◆ EXERCISE DETAILS
Copy the lines of the listing below verbatim, starting at the line that contains "Where should I" and ending at the line that contains "tap(425, 116)". Leave the pictures out of your answer.

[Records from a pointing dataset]

--------------------------------------------------

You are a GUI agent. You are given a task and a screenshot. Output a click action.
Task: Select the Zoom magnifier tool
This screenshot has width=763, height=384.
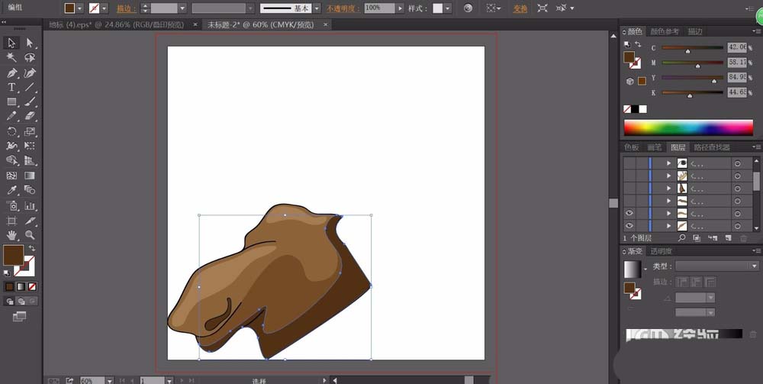click(30, 235)
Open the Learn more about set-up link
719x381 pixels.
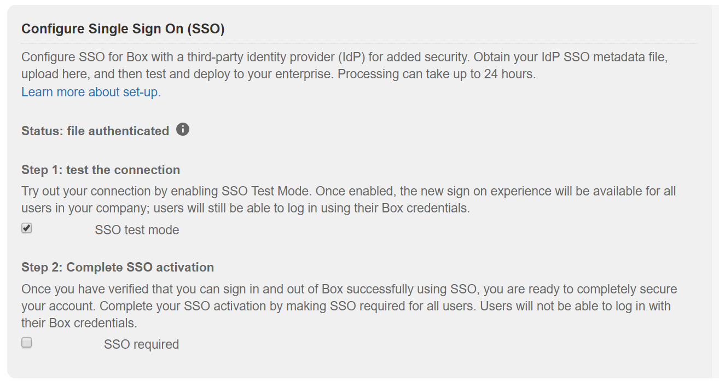point(91,92)
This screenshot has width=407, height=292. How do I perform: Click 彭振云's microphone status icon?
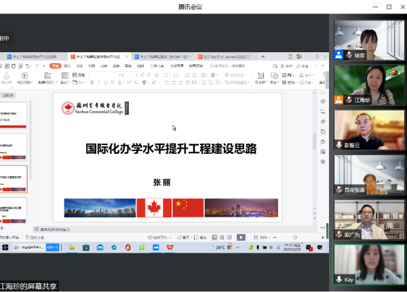tap(339, 144)
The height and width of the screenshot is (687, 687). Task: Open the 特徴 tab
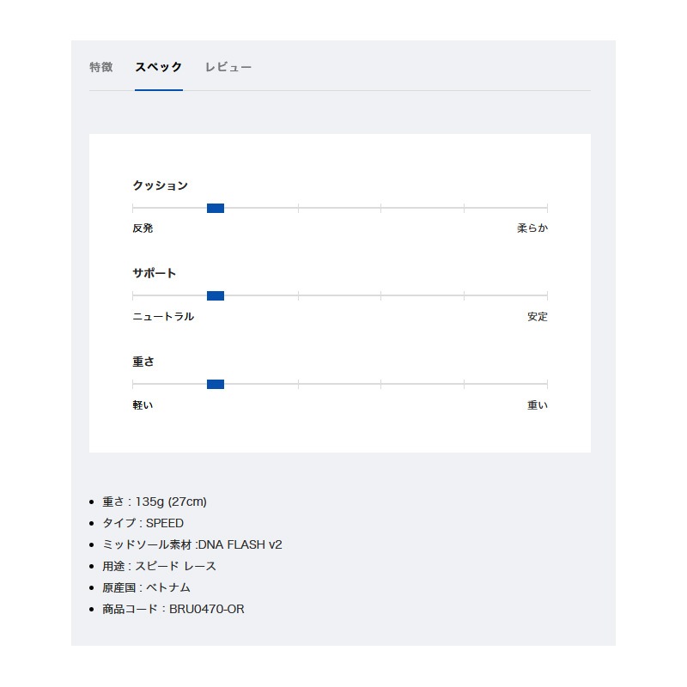coord(101,67)
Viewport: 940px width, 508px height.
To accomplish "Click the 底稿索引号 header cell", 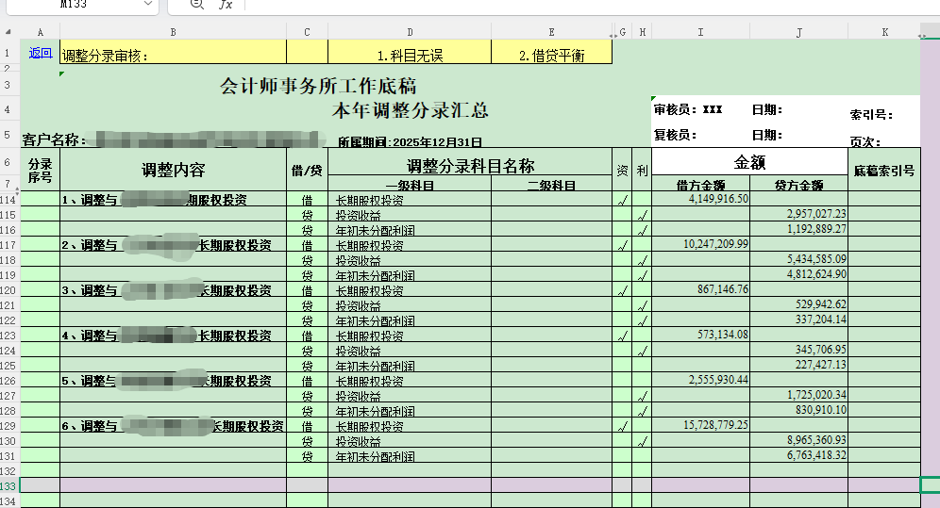I will click(x=883, y=171).
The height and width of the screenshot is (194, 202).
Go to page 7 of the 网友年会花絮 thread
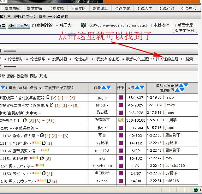pyautogui.click(x=72, y=98)
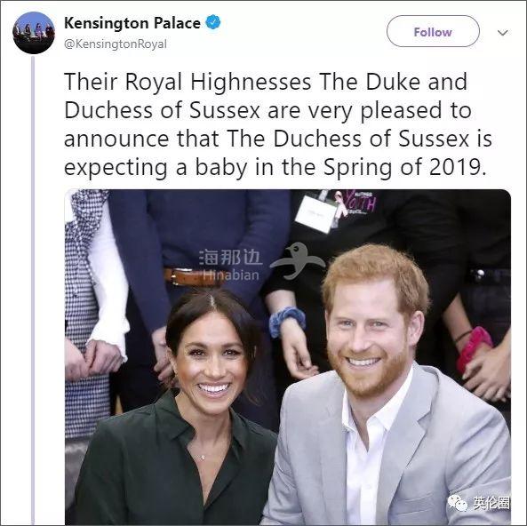Click the woman in dark green shirt

(188, 409)
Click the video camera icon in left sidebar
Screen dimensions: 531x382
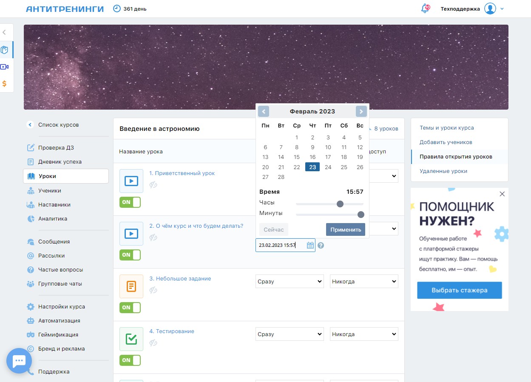click(5, 67)
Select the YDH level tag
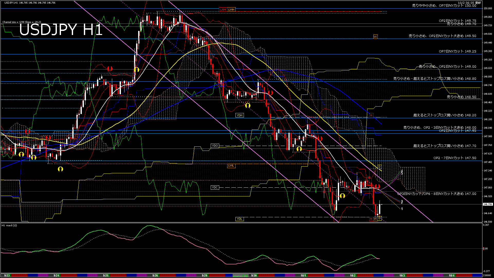Image resolution: width=494 pixels, height=278 pixels. 240,115
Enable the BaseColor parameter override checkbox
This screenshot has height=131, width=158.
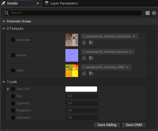13,40
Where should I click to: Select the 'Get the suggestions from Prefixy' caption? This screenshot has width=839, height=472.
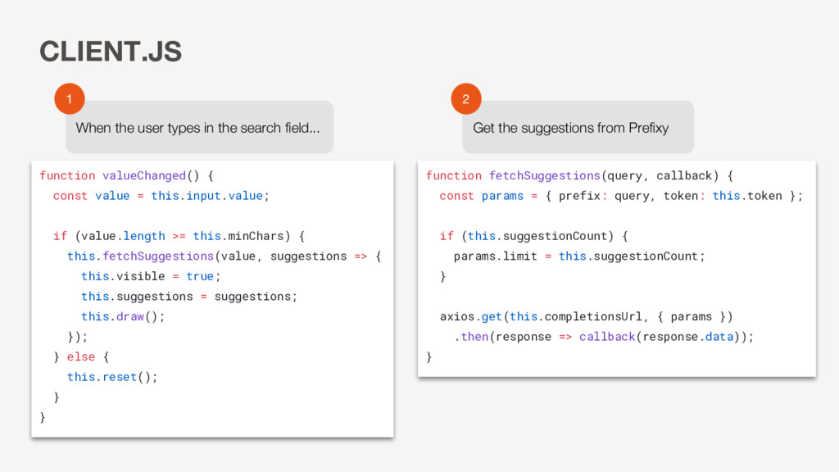point(570,128)
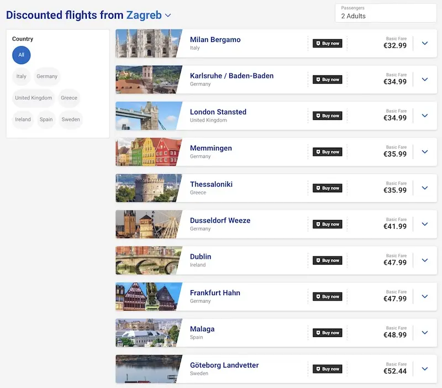Expand the London Stansted fare chevron
Image resolution: width=442 pixels, height=388 pixels.
tap(425, 116)
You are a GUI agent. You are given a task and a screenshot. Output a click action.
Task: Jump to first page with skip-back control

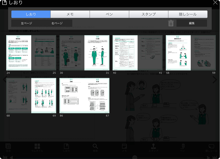point(5,157)
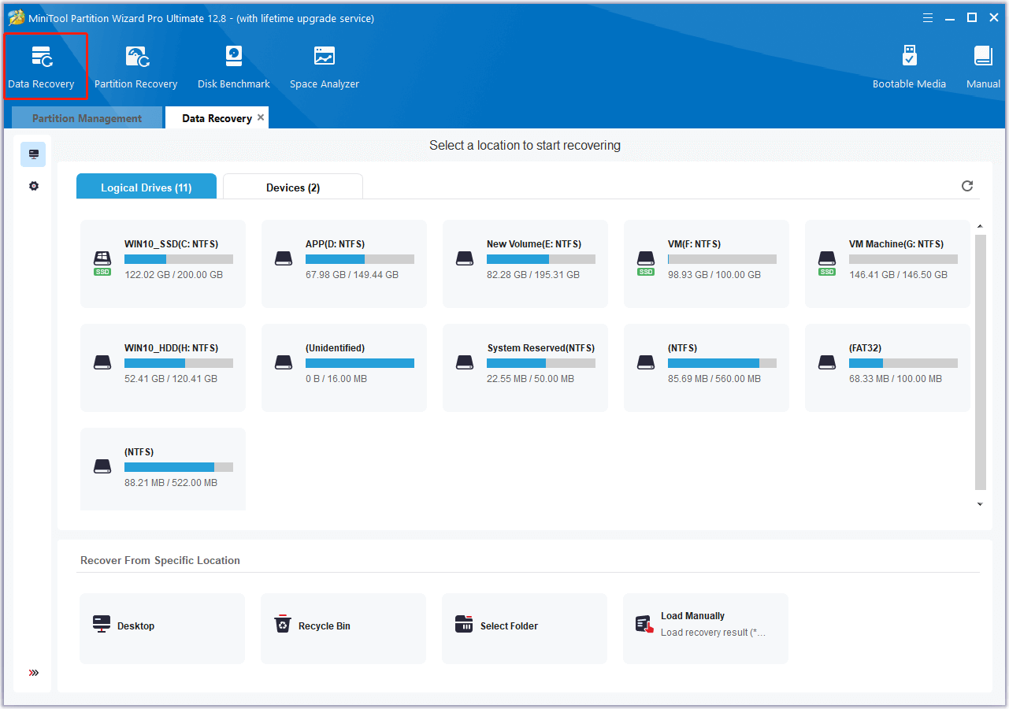
Task: Click the scrollbar's down chevron
Action: coord(980,503)
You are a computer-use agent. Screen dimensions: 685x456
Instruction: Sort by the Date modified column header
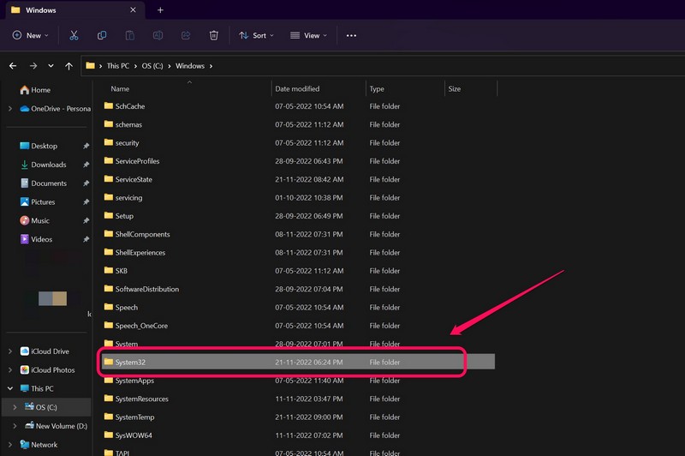[x=297, y=88]
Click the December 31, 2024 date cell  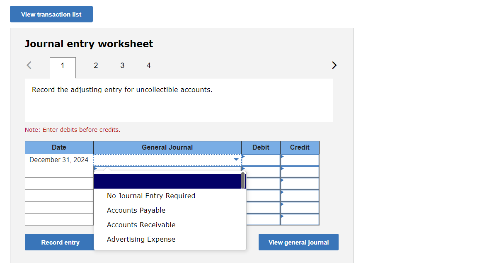59,160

--------------------------------------------------

◆ FULL ANSWER
Where should I click to: Select the 'Get the suggestions from Prefixy' caption? This screenshot has width=839, height=472.
point(570,128)
Expand the London Stansted fare chevron
Image resolution: width=442 pixels, height=388 pixels.
tap(425, 116)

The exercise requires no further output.